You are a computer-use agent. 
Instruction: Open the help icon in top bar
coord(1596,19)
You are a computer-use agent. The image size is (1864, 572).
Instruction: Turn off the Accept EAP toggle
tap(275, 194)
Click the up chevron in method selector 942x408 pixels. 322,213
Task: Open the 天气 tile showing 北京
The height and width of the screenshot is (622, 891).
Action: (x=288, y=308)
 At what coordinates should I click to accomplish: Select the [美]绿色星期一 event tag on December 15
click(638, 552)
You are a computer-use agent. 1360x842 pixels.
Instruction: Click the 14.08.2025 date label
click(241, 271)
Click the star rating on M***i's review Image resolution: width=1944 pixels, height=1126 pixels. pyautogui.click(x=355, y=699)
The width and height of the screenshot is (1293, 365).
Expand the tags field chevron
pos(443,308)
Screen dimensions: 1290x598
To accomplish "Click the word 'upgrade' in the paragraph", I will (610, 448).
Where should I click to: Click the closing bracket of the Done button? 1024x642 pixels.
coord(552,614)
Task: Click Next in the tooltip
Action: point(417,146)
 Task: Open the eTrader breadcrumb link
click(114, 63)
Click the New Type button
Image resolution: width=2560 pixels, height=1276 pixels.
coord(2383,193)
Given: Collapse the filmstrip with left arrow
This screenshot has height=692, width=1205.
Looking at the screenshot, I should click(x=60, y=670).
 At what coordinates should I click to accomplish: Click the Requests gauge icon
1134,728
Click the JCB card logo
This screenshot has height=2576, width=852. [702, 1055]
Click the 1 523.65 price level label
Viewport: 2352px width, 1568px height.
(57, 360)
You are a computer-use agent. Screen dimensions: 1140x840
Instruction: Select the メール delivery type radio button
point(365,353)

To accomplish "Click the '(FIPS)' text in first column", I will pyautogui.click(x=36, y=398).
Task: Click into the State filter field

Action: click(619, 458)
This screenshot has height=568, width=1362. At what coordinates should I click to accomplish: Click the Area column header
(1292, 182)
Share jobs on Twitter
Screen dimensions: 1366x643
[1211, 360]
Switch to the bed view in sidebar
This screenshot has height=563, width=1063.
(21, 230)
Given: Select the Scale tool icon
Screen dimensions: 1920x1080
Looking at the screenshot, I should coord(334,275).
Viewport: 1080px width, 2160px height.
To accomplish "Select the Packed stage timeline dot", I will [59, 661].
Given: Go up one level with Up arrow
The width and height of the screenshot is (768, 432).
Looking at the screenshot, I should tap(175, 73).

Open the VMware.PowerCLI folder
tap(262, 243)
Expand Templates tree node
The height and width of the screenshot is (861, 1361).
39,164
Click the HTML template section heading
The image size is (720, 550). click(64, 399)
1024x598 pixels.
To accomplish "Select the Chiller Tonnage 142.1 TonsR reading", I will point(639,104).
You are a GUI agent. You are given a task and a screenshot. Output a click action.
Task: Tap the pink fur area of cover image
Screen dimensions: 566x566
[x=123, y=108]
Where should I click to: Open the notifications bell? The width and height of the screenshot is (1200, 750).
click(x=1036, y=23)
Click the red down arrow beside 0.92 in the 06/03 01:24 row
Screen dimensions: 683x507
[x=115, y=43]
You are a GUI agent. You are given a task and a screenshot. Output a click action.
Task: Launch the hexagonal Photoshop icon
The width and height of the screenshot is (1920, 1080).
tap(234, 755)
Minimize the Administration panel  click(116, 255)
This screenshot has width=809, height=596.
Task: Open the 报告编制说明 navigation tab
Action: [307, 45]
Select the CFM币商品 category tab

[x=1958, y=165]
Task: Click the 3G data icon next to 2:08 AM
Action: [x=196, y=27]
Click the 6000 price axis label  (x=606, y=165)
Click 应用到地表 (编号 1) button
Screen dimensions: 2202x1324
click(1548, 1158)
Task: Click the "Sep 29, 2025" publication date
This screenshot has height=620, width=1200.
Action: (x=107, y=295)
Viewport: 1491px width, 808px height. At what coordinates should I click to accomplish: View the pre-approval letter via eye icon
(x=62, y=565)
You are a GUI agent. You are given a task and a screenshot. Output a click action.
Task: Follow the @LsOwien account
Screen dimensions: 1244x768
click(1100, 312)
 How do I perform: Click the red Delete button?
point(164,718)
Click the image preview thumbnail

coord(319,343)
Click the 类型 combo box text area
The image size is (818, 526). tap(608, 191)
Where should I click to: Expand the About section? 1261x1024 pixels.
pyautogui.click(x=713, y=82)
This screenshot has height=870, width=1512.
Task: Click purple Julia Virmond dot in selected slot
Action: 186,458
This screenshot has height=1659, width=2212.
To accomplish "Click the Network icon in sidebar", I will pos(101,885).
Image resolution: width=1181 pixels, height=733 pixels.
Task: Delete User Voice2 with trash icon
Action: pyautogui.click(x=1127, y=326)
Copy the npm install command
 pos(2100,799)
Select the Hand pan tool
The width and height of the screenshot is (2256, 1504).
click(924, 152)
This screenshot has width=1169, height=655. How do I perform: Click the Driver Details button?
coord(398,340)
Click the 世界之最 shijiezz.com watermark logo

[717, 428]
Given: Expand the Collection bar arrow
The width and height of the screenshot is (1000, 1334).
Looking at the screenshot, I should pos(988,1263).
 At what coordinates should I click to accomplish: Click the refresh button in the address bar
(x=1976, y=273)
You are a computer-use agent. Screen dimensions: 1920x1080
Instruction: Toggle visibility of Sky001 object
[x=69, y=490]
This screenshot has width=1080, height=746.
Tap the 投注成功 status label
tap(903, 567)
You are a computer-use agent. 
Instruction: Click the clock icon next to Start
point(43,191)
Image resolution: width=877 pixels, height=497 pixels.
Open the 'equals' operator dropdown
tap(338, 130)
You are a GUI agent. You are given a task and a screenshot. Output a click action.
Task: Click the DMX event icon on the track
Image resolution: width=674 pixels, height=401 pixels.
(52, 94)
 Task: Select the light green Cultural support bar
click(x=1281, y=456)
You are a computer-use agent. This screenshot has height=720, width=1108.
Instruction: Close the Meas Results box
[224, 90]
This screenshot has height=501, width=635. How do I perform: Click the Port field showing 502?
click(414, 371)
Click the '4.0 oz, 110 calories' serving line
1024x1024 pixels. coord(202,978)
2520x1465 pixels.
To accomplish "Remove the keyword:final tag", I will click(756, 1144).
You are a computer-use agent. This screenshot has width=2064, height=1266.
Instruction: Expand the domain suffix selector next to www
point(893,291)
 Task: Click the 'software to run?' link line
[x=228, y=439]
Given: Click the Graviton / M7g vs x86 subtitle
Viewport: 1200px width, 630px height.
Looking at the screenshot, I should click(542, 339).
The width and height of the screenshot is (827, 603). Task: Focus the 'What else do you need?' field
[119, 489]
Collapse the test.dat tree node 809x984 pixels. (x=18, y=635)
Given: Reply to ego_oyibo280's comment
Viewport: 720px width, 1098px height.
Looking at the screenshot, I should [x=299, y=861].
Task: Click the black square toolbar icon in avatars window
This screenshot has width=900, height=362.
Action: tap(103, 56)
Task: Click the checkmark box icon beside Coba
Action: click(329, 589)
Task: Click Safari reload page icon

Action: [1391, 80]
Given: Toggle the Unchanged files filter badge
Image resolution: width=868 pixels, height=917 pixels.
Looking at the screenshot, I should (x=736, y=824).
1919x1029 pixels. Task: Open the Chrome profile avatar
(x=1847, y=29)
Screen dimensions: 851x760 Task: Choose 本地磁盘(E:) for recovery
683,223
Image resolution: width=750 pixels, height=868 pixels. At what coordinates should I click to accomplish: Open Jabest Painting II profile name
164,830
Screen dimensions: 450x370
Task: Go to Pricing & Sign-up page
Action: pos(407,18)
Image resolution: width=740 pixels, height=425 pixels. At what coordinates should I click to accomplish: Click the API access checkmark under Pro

→ Exercise aim
Rewrite the listing, starting at the line that has "This screenshot has height=568, width=1362." and stopping after the line that has "Action: (x=107, y=295)", with "sidebar" changed to "side panel" and everything else left as it is.

→ Final answer
This screenshot has height=568, width=1362. At what coordinates should I click to accomplish: Click the Area column header
(1292, 182)
Share jobs on Twitter
Screen dimensions: 1366x643
[1211, 360]
Switch to the bed view in side panel
This screenshot has height=563, width=1063.
(21, 230)
Given: Select the Scale tool icon
Screen dimensions: 1920x1080
Looking at the screenshot, I should coord(334,275).
Viewport: 1080px width, 2160px height.
To accomplish "Select the Packed stage timeline dot", I will [59, 661].
Given: Go up one level with Up arrow
The width and height of the screenshot is (768, 432).
Looking at the screenshot, I should tap(175, 73).

Open the VMware.PowerCLI folder
tap(262, 243)
Expand Templates tree node
The height and width of the screenshot is (861, 1361).
39,164
Click the HTML template section heading
The image size is (720, 550). click(64, 399)
1024x598 pixels.
To accomplish "Select the Chiller Tonnage 142.1 TonsR reading", I will point(639,104).
You are a GUI agent. You are given a task and a screenshot. Output a click action.
Task: Tap the pink fur area of cover image
Screen dimensions: 566x566
[x=123, y=108]
Where should I click to: Open the notifications bell? The width and height of the screenshot is (1200, 750).
click(x=1036, y=23)
Click the red down arrow beside 0.92 in the 06/03 01:24 row
Screen dimensions: 683x507
[x=115, y=43]
You are a GUI agent. You are given a task and a screenshot. Output a click action.
Task: Launch the hexagonal Photoshop icon
The width and height of the screenshot is (1920, 1080).
tap(234, 755)
Minimize the Administration panel  click(116, 255)
This screenshot has width=809, height=596.
Task: Open the 报告编制说明 navigation tab
Action: [307, 45]
Select the CFM币商品 category tab

[x=1958, y=165]
Task: Click the 3G data icon next to 2:08 AM
Action: [x=196, y=27]
Click the 6000 price axis label  (x=606, y=165)
Click 应用到地表 (编号 1) button
Screen dimensions: 2202x1324
click(1548, 1158)
Task: Click the "Sep 29, 2025" publication date
This screenshot has height=620, width=1200.
Action: (x=107, y=295)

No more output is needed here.